Death At My
Doorstep
I
didn't actually see the airplane crash, although if I'd
looked out the window at that fatal moment I would have. I
didn't even hear it, though it was less than a half mile
from me. I was inside my RV when it happened, parked on an
empty stretch of beach, suiting up for an after-lunch hike
along the eastern shore of Resurrection Bay. I strapped on
my belt pouches - digital camera, binoculars, bear spray,
hunting knife - the basics without which I don't even go for
a stroll in these parts. I also slung a bota-full of
drinking water over my shoulder and grabbed my hiking stick
on the way out the door.
I had
already selected a point of land a short distance away to
aim for, hoping to find a trail through the forest from
there that would skirt the cliffs further along the
shoreline. I set out at an easy pace in that direction,
walking along the water's edge, enjoying the solitary
tranquility and the promise of a pleasant afternoon in the
woods. It was a warm day, bright but hazy. The north
wind had been blowing since the day before, carrying smoke
down from the Interior wildfires again, Alaska having
endured a record-breaking fire season this year.
There
were more boats than usual on the bay, this being Sunday,
but what I noticed first was a small airplane circling low
and, it seemed to me, steering erratically along my intended
route. I supposed it was a student or novice pilot
practicing turns. The first indication that something was
amiss occurred a moment later when I spotted several people
a few hundred meters down the beach ahead of me, the only
others out here. They ran to the water's edge and began
waving their arms frantically over their heads, a gesture
often used as a distress signal. Then they pointed in an
exaggerated way to their left. I pulled out my binoculars to
see better. They seemed to be directing this pantomime at a
small motorboat close off the stony beach. It must have
worked because a moment later the boat throttled up and sped
down the shoreline beyond the waving group.
I
walked on a bit farther, then stopped and raised my
binoculars again to see what the small boat was up to. As I
watched, he zoomed in close to the rocky shore ahead, almost
exactly where I had been heading myself. I could just make
out what looked at first like a pointed rock poking up out
of the water. Then I decided it looked manmade, like part of
a small, sunken boat. Then I realized somebody was clinging
to whatever was poking up. The motorboat pulled in close and
someone threw a life preserver to the person on the floating
object. I walked on quickly then until I reached the people
I'd seen waving on the beach and, after the briefest
greeting, I asked them if they knew what was going on.

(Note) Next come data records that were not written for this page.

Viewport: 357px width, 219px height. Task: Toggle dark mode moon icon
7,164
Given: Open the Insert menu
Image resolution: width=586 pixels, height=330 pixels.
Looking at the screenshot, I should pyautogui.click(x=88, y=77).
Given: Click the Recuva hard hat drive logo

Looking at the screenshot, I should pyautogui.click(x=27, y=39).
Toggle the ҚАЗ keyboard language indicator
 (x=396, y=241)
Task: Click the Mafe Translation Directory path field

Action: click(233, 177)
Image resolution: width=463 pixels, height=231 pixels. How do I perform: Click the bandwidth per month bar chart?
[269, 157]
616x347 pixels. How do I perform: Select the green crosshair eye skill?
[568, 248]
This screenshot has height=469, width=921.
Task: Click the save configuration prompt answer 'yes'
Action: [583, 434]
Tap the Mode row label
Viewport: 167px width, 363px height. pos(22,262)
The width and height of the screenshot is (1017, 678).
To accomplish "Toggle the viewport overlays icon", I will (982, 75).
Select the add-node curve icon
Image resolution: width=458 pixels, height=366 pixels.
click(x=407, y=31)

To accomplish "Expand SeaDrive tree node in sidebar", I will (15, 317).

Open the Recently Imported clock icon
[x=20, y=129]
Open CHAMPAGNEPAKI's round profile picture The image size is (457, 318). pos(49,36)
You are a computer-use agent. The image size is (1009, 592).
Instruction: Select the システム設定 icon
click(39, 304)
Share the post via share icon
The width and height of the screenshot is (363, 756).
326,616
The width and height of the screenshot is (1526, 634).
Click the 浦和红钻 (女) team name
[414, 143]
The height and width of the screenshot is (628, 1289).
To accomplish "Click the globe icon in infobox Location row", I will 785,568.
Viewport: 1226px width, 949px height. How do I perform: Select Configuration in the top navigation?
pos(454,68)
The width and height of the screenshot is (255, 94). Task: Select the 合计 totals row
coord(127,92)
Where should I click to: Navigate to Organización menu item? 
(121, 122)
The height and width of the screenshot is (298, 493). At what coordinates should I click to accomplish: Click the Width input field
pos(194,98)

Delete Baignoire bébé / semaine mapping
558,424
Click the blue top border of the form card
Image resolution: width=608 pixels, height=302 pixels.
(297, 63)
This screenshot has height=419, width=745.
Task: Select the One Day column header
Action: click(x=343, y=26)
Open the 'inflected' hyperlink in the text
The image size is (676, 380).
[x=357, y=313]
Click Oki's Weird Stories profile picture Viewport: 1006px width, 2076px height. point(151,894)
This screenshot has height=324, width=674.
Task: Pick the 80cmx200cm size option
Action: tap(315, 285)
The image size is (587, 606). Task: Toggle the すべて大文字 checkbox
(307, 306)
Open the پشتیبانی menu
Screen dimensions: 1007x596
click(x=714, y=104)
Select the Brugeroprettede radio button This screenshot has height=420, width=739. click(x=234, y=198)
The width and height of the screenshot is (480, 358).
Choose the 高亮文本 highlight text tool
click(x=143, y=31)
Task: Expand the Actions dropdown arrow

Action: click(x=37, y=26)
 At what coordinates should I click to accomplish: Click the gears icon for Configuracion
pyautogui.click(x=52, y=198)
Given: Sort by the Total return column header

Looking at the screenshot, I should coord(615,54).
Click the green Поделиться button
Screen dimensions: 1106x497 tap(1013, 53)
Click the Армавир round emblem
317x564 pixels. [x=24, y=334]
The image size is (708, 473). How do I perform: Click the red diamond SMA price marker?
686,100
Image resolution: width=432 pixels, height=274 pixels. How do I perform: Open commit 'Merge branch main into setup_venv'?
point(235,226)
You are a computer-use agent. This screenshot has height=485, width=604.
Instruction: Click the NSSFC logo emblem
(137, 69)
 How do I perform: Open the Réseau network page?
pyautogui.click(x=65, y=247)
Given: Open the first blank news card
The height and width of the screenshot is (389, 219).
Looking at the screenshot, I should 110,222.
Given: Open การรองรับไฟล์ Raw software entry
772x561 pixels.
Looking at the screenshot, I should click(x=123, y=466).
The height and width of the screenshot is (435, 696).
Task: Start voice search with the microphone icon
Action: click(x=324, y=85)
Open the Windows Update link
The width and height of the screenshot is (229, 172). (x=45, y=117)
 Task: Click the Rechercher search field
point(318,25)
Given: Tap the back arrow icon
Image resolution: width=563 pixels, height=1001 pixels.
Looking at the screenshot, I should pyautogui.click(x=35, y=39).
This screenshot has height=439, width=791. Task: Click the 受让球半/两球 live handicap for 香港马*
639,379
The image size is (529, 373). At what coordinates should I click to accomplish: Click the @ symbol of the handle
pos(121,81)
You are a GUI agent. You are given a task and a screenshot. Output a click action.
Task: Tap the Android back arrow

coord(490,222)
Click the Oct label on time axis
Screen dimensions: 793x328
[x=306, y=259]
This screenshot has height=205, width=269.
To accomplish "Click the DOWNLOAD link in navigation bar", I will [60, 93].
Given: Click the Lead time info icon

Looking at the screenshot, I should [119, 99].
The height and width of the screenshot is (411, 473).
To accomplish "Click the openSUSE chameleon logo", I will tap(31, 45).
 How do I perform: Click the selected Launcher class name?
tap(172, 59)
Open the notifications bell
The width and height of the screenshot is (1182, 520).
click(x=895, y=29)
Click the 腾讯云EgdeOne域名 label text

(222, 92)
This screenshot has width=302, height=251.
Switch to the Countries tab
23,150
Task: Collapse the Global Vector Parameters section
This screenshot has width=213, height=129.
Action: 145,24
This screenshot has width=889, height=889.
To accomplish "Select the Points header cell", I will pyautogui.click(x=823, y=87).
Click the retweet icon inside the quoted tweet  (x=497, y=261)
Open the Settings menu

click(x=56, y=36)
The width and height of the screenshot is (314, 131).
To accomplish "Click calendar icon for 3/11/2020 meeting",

That's when I learned that a small airplane had just crashed
into the water over there.
These
folks, two couples and a teenager, had been picnicking on
the beach when they saw this plane glide down low along the
near slope as if it were going to land, or maybe do a
"touch & go" on a gravel bar that stretched
out where the beach intersected the forested shoreline.
Instead, the plane, which had landing wheels, not pontoons,
came down onto the water a hundred yards short of the bar.
Almost instantly its nose stabbed into the sea and the plane
pitch-poled onto it's back. It sank quickly, they said,
leaving only a bit of the tail sticking above the surface of
the cold water.
These
folks immediately dialed 911 on their cell phone.
I found out later the small boat over by the wreck
belonged to an off-duty state trooper who just
happened to be nearby and responded to a police
radio broadcast relaying the 911 report. Soon more
official vessels began arriving. First a bright
orange Coast Guard inflatable, then a Police
Patrol boat and an Alaska State Trooper speedboat.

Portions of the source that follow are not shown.